FSFF 2018: ‘Vengeance’ Review

by Phil Wheat

Stars: Stu Bennett, Gary Daniels, Keith Allen, Sean Blowers, Anna Shaffer, Bryan Larkin, Sapphire Elia, Kevin Leslie, James Fisher, Mark Griffin, Orion Lee, Wayne Gordon, Fleur Keith, Alan Calton | Written and Directed by Ross Boyask

vengeance-poster

When ex-soldier turned mercenary, John Gold (Bennett), learns of the murder of his best friend, he sets off on a mission to find out what happened. What he discovers is a sinister conspiracy and he sets about taking down those responsible one by one.

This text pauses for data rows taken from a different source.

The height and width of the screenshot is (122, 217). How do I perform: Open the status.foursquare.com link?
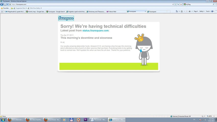(95, 31)
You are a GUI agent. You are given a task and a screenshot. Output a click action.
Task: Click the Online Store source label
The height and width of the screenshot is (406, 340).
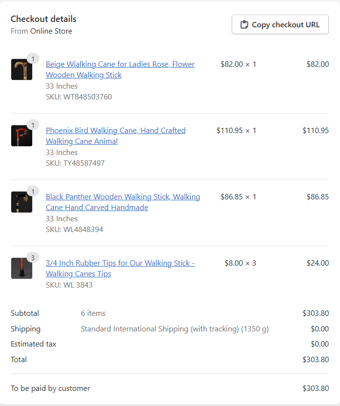click(x=51, y=31)
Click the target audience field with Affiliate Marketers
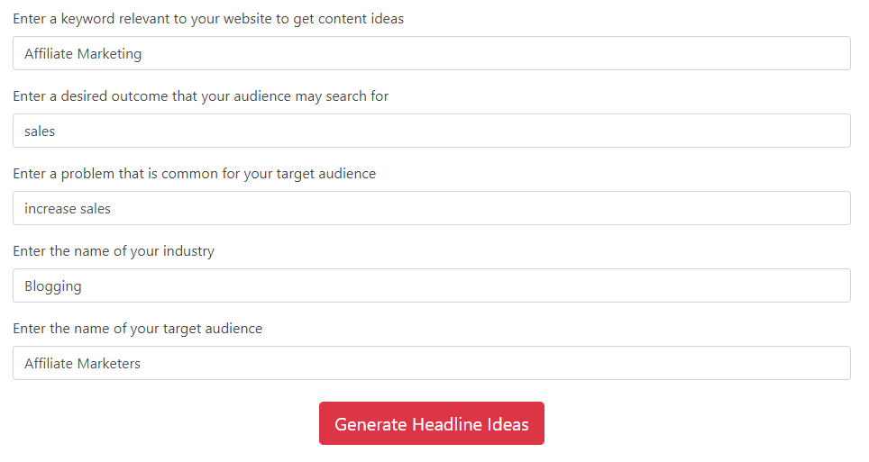The width and height of the screenshot is (869, 462). coord(431,364)
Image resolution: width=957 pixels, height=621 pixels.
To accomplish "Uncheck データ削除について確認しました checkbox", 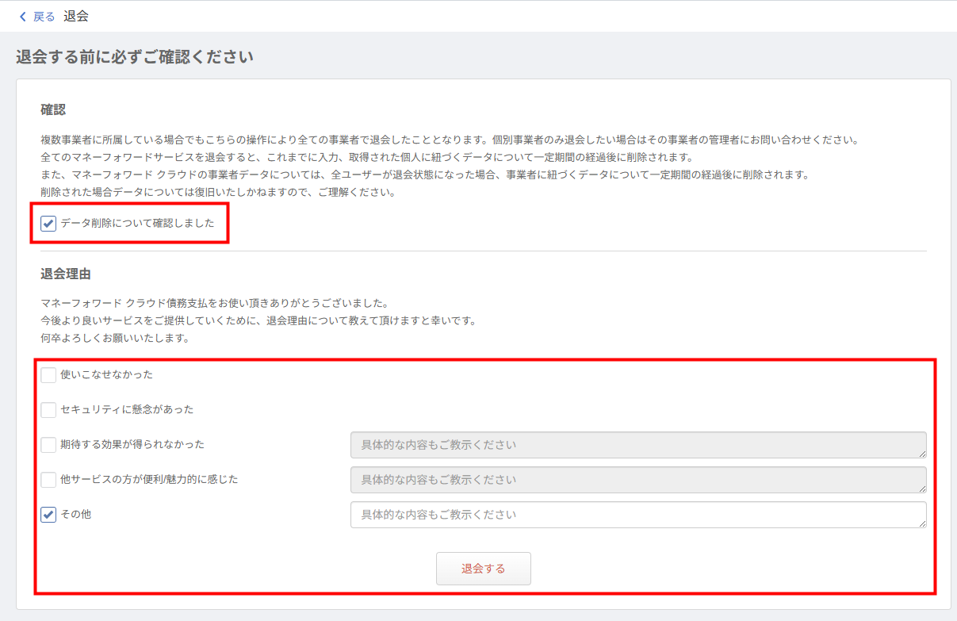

Since parting ways with the WWE, former superstar Stu Bennett (aka Wade Barrett) has turned his hand to a career as a movie hard man. First as the villain in the fantastic Scott Adkins movie Eliminators and now here in Vengeance – where he takes on a more heroic role. Well I say hero, but it’s more in the sense of a vengeful, single-minded anti-hero in the grand revenge-seeking tradition of Charles Bronson. It’s a character that plays on Bennett’s past as a wrestler – his persona there was that of a heel, but he was never a traditional “bad guy” – whilst being the antithesis of what audiences will, no doubt, expect given his previous genre effort.

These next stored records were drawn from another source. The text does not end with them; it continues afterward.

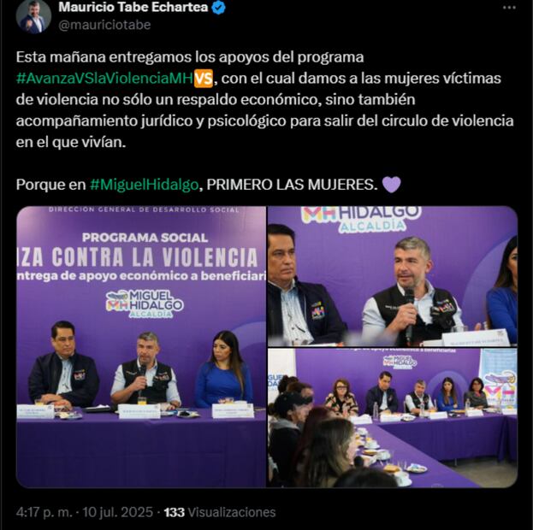The width and height of the screenshot is (533, 530).
Task: Open the Mauricio Tabe Echartea display name
Action: point(133,7)
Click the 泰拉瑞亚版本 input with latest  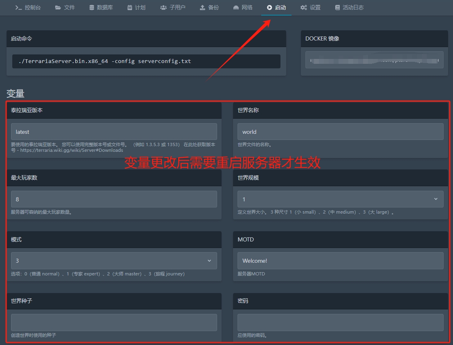(x=114, y=132)
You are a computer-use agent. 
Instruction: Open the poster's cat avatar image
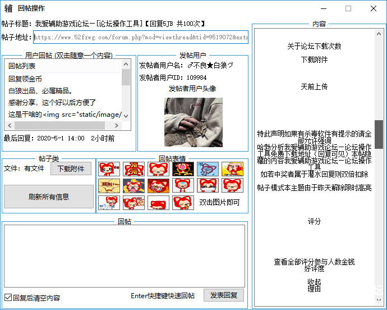point(193,122)
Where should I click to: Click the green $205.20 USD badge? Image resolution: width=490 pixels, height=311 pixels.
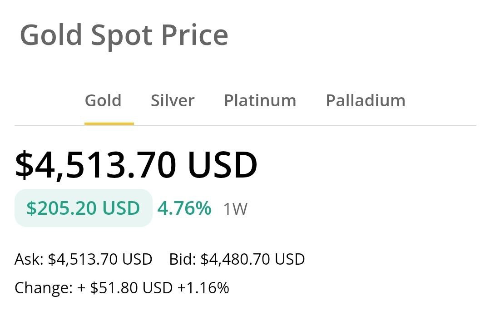coord(83,208)
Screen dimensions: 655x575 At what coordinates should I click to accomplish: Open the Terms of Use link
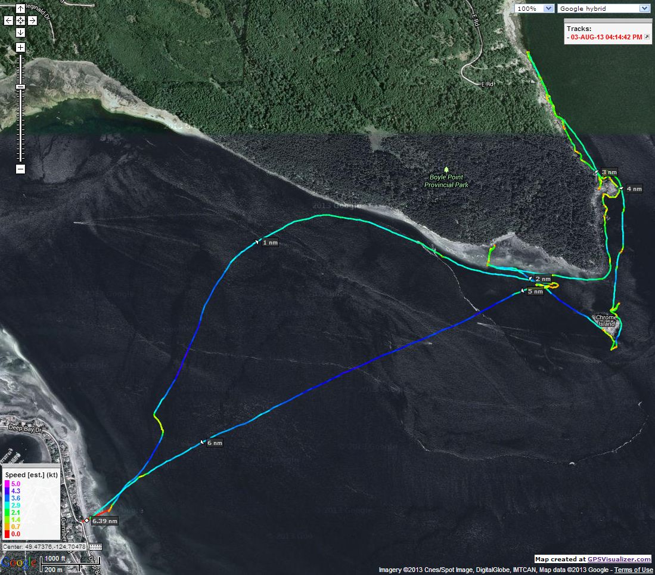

Subverting expectations in much the same way, Bennett’s foil here, Gary Daniels, is much more more well-known – at least to the older generation of fight film fans – for playing the hero. So to see him, and Bennett for that matter, switch roles and embrace them so whole-heartedly, is refreshing. Daniels in particular makes for a far more compelling villain than the squeaky-clean hero he used to play in his DTV heyday.

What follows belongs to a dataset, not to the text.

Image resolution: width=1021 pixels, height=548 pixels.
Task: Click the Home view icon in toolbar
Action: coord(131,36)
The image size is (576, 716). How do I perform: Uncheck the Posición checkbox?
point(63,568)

Vengeance may feature red brick houses, well-manicured hedges and quaint cafes, but the setting for this film – the town of Devotion – is at its core like the Old West, a small British town gone to rack and ruin under the influence of a gang of mercenaries (in this case also turned local drug dealers), ruled by Hatcher (Daniels) rather than the law. And much like the very traditional, very American, cliche of the Western, our hero “rides” into town to clear the place up… And clear it up he does. Starting out somewhat vulnerable, Gold soon turns unstoppable killing machine as he ultimately storms Hatcher’s country manor, taking out any and all that stand in his way without hesitation, a la the Terminator.

I know, I know, I keep referencing American action movies when talking about Bennett’s latest genre film but that’s the thing, Vengeance may be a British action movie, however it certainly doesn’t feel like it and that’s definitely NOT a bad thing! For a British movie, Boyask’s film really plays on, and with, the tropes of the American action movie; which will do wonders for the film internationally. After all, I’m sure audiences are getting tired (I know I am) of the “East End gangster hard man” action movie cliches that filmmakers usually churn out in the typical British interpretation of the action movie.

Instead here we get a film that that respects the genre’s vast, and may I say beloved, past, whilst delivering a modern take on the traditional DTV action film. Plus, Vengeance goes a long to prove the argument that anything they (the Americans) can do we CAN do better. Though only a British action movie would scatter it’s script with a very dry, often sarcastic, sense of humour – with a wit that puts the one-liner quips of U.S. action movies to shame!

Obviously made by genre fans for genre fans, Vengeance is brilliant British butt-kicking bonanza that gives audiences not only a new action hero in Stu Bennett’s John Gold but, hopefully, a new and long-lasting BRITISH(!) action franchise.